|
Największe straty niestety wywołuje prawie zawsze dwunożny szkodnik.
Zgoda, ale czasem te straty są spowodowane pośrednio, nie bezpośrednio. Vide szkodliwa w mojej ocenie ochrona wyselekcjonowanych gatunków bez oglądania się na inne. Tak ingerować w przyrodę to też wielkie ryzyko...
Pzdr,
Darek
To również miałem na myśli. Wyniszczenie danego gatunku, czy też nadmierny rozrost populacji innego ---> z reguły jest to efekt działania człowieka. Rozrost populacji kormoranów wynika zarówno z ochrony tego gatunku, jak i z braku naturalnych drapieżników, regulujących z kolei populację kormorana.

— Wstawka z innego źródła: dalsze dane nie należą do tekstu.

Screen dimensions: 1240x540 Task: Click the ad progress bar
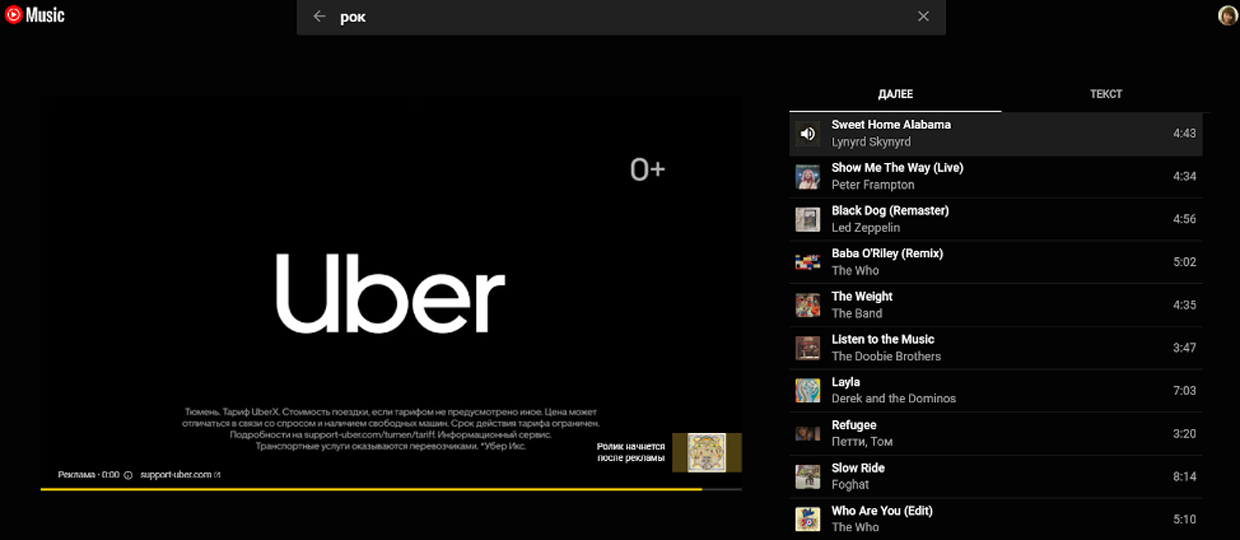(x=390, y=489)
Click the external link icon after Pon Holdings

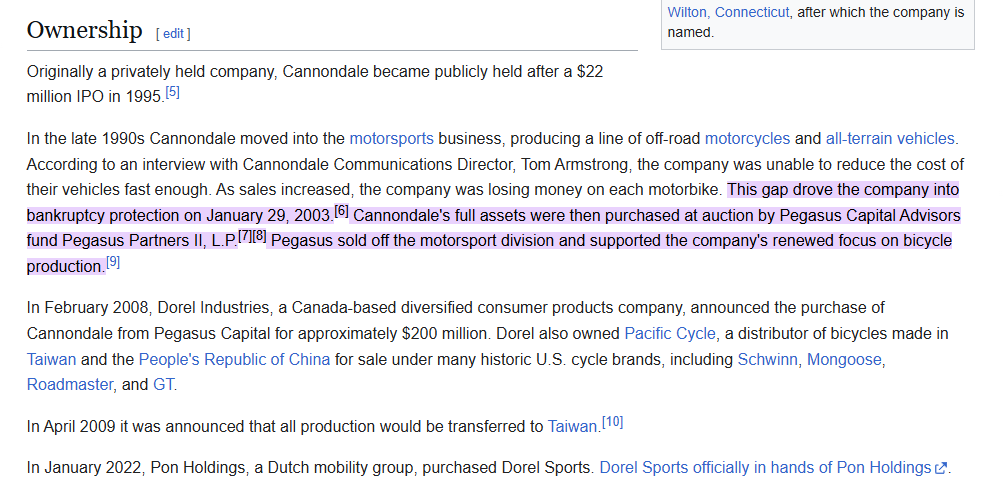(x=940, y=468)
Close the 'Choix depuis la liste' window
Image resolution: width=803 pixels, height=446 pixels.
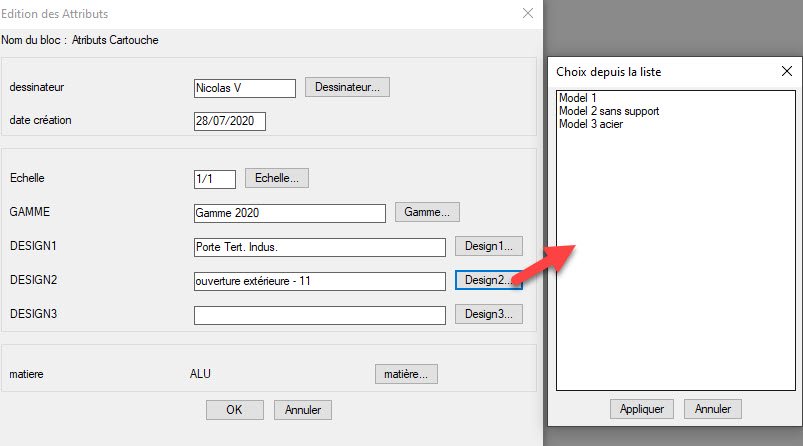pyautogui.click(x=786, y=72)
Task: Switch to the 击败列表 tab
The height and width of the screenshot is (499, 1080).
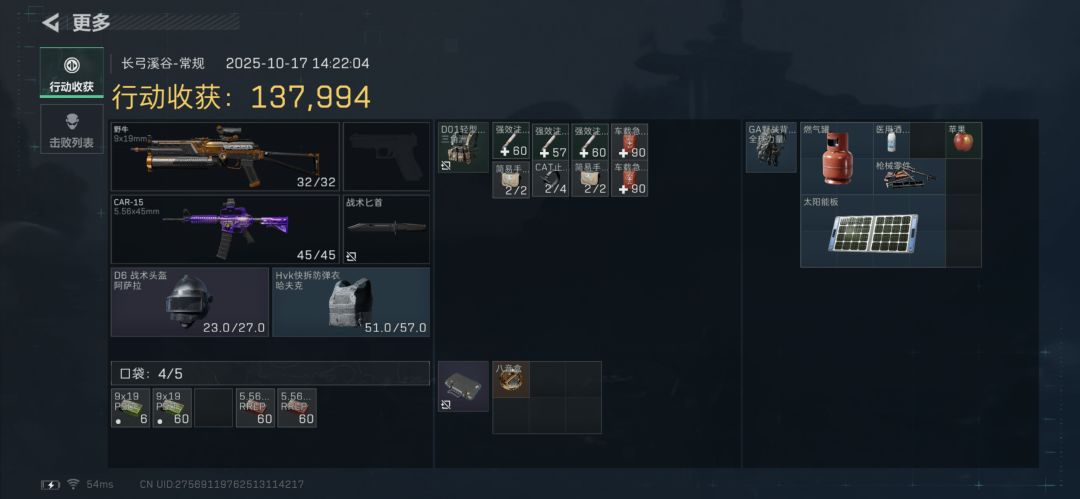Action: coord(72,129)
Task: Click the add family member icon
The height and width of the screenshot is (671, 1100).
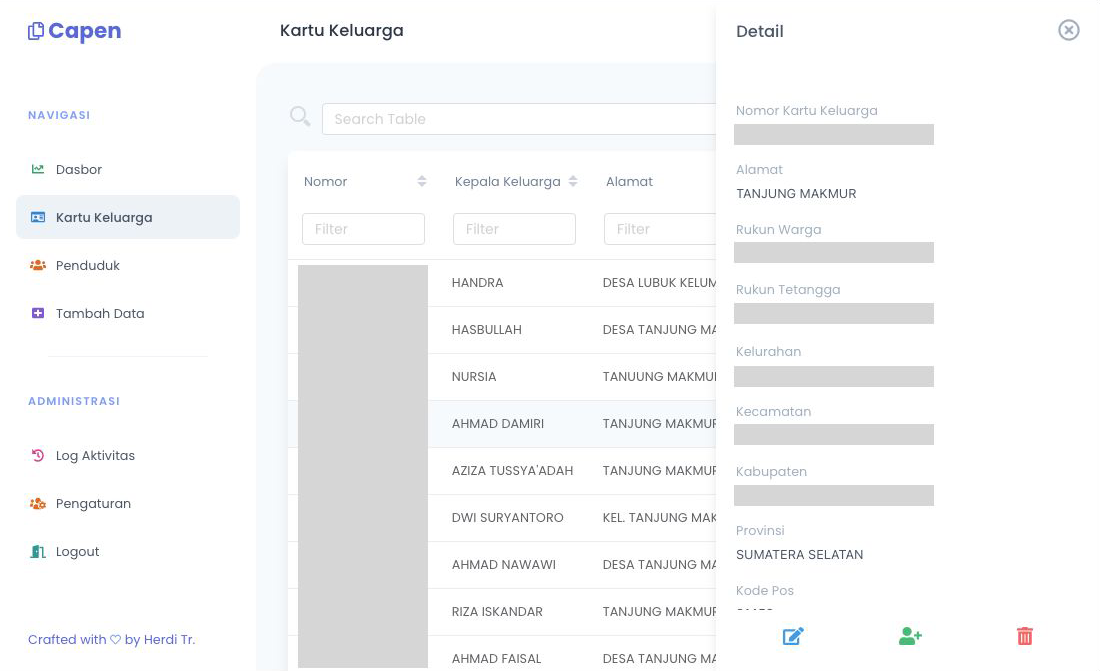Action: (x=910, y=636)
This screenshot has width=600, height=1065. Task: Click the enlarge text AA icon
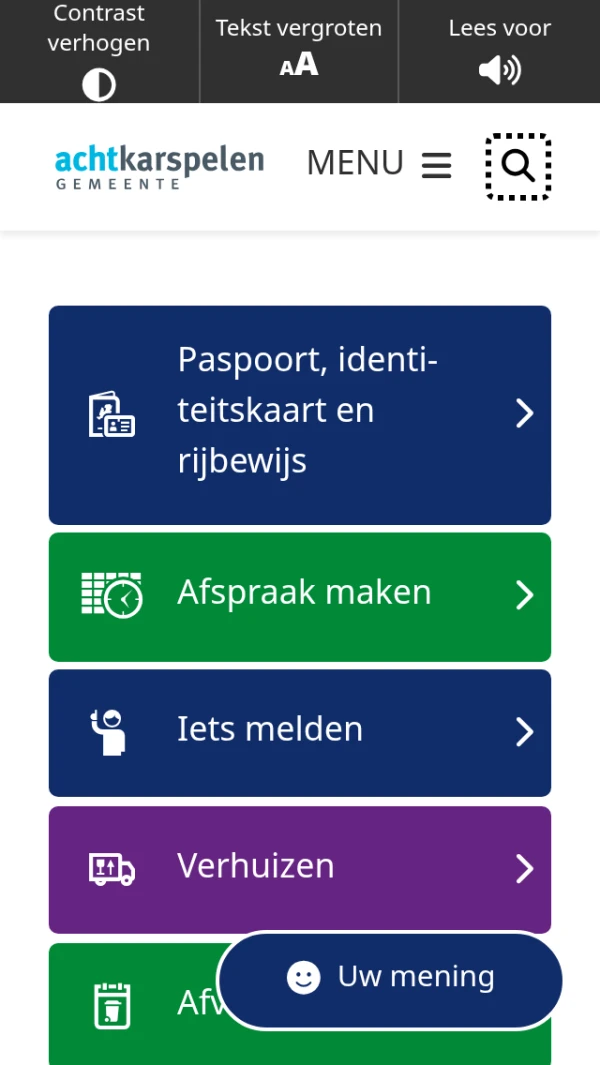(299, 65)
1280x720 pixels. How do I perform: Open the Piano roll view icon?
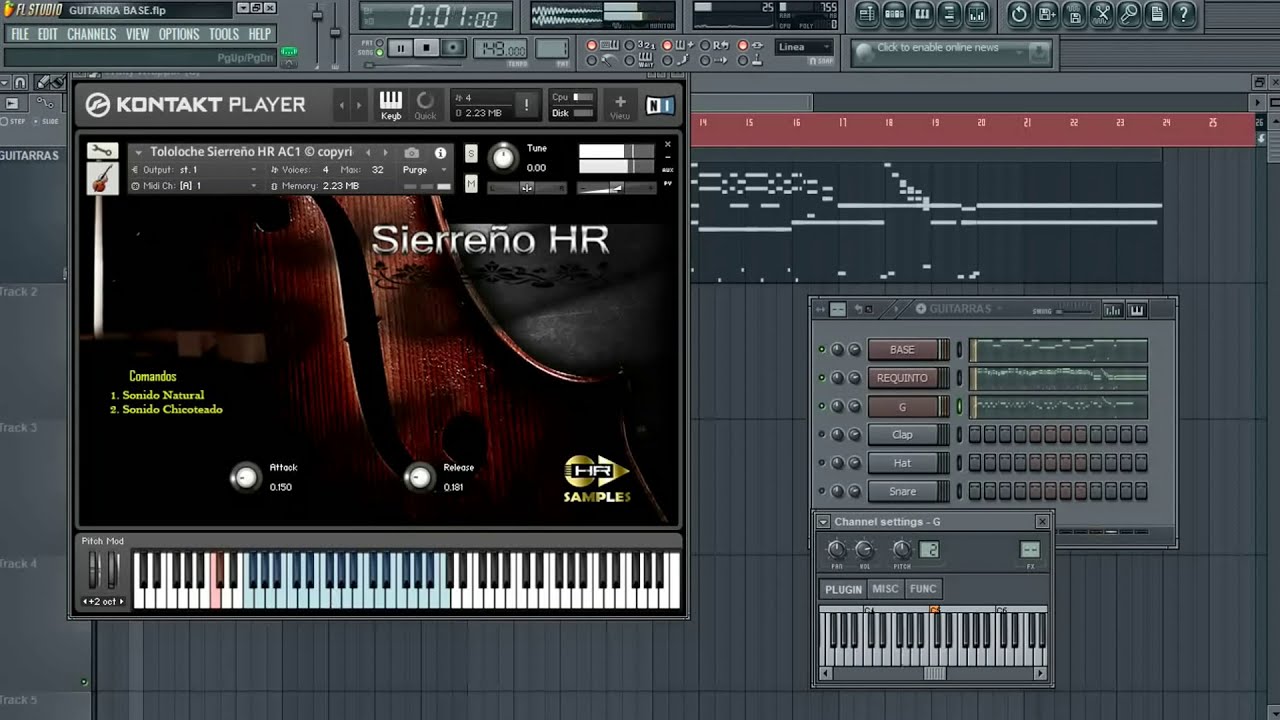pyautogui.click(x=921, y=13)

Daleki jednak byłbym od kategorycznych sądów pt. tepić kormorany, albo coś tam innego. Kojarzy mi się to z demagogią drugiej połowy minionego stulecia i to w dodatku w chińskim wydaniu. Tym bardziej, że w miarę dokładne oszacowanie popoulacji kormoranów w Polsce nie jest az tak trudnym zadaniem i podejrzewam, że również można oszacować jaki powinna być jej liczebnośc.